Lixisenatide treatment improves glycaemic control in Asian patients with type 2 diabetes mellitus inadequately controlled on metformin with or without sulfonylurea: a randomized, double‐blind, placebo‐controlled, 24‐week trial (GetGoal‐M‐Asia)

Background This study assessed the efficacy and safety of the once‐daily glucagon‐like peptide‐1 receptor agonist, lixisenatide, in Asian patients with type 2 diabetes mellitus inadequately controlled on metformin ± sulfonylurea. Methods In this 24‐week, double‐blind, placebo‐controlled, multinational study, patients were randomized to lixisenatide 20 µg once daily or placebo. The primary endpoint was absolute change in glycated haemoglobin (HbA 1c ) from baseline to week 24. Results A total of 391 patients were randomized. Lixisenatide significantly reduced HbA 1c levels compared with placebo (LS mean difference: −0.36%, p  = 0.0004). A significantly higher proportion of lixisenatide‐treated patients achieved HbA 1c targets of <7% ( p  = 0.003) and ≤6.5% ( p  = 0.001) versus placebo.
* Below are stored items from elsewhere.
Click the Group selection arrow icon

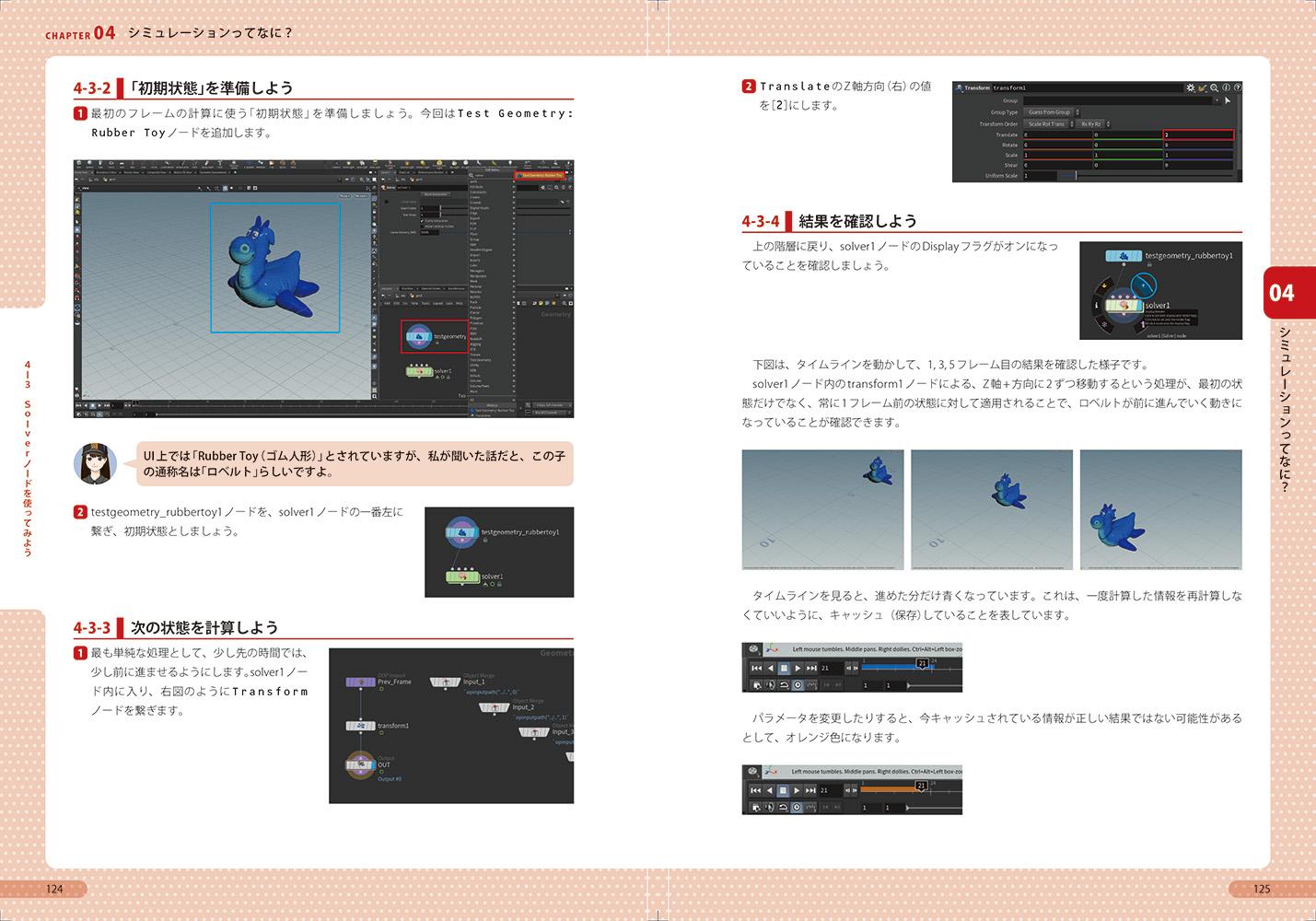pos(1228,100)
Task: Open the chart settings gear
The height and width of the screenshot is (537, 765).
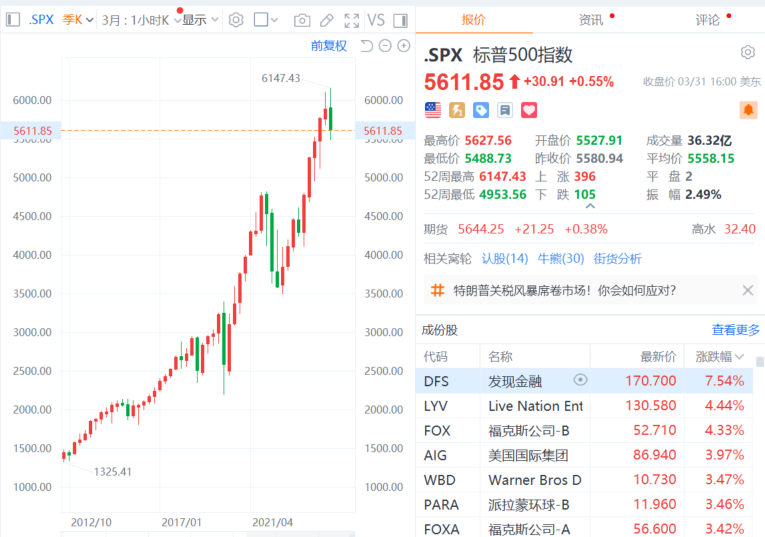Action: [236, 20]
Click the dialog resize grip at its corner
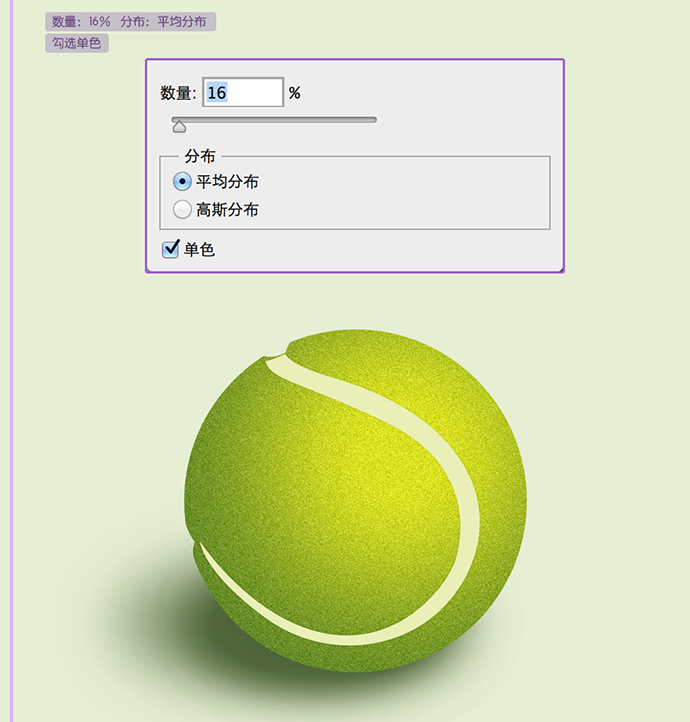Image resolution: width=690 pixels, height=722 pixels. pos(560,269)
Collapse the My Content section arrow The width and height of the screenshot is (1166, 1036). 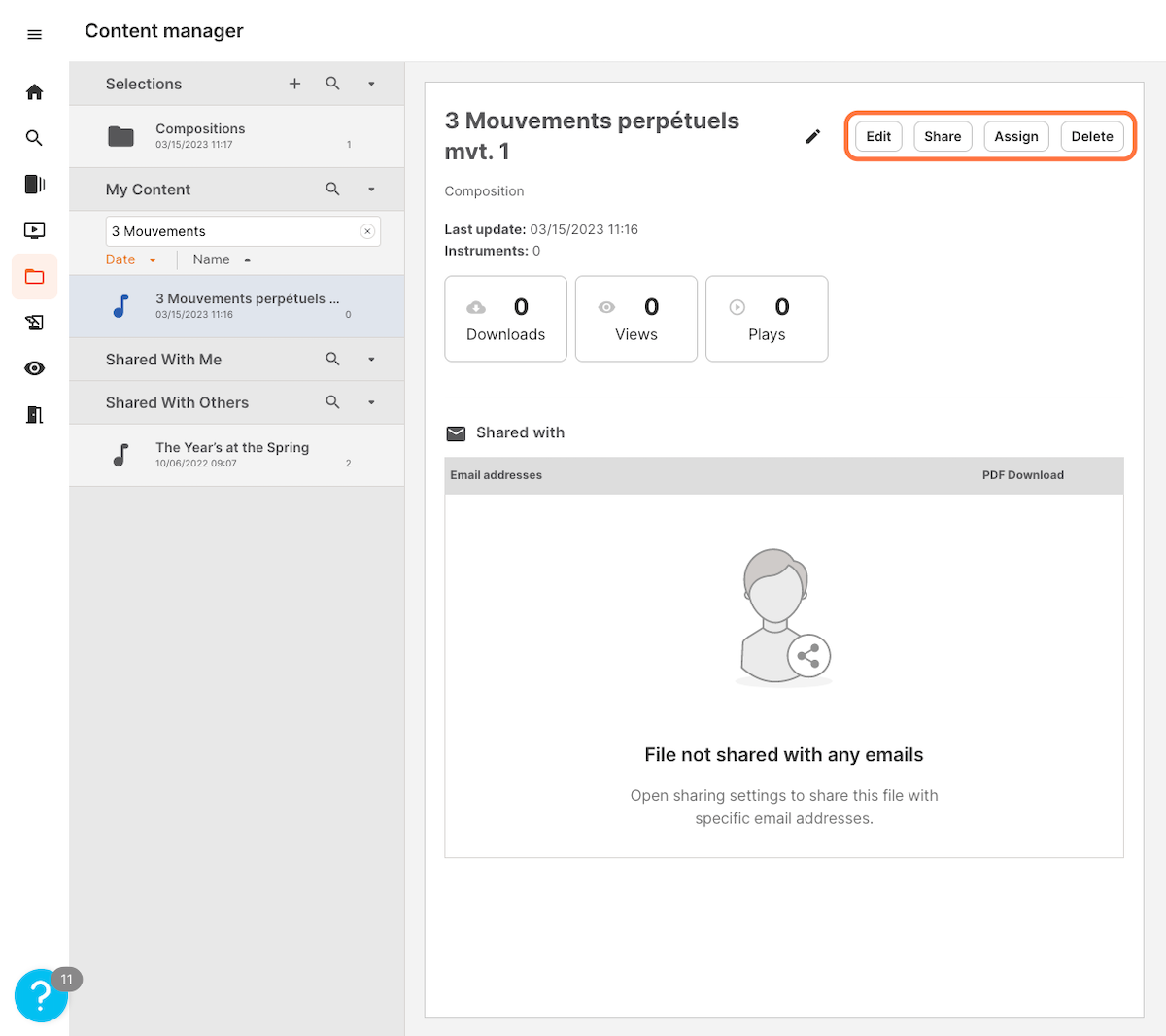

Lixisenatide was associated with a statistically significant reduction in 2‐h postprandial plasma glucose after a standardized breakfast versus placebo (LS mean difference: −4.28 mmol/L, p  < 0.0001) and a significant reduction in fasting plasma glucose ( p  = 0.0109). There was no difference in weight loss versus placebo, with a modest reduction in body weight reported for both groups (lixisenatide: −1.50 kg, placebo: −1.24 kg; p  = 0.296). The incidence of treatment‐emergent adverse events (TEAEs) was 64.3% with lixisenatide versus 47.4% with placebo, with serious TEAEs reported in 1.5% versus 2.1% of patients, respectively. The most common TEAE in the lixisenatide group was nausea (16.3% vs 2.6% with placebo). The incidence of symptomatic hypoglycaemia was 5.6% with lixisenatide treatment and 2.6% with placebo ( p  = 0.1321), with no severe symptomatic hypoglycaemia events reported. Conclusions In Asian patients with type 2 diabetes mellitus insufficiently controlled on metformin ± sulfonylurea, lixisenatide significantly improved glycaemic control and was well tolerated during the 24‐week study. © 2014 The Authors. Diabetes/Metabolism Research and Reviews published by John Wiley & Sons, Ltd.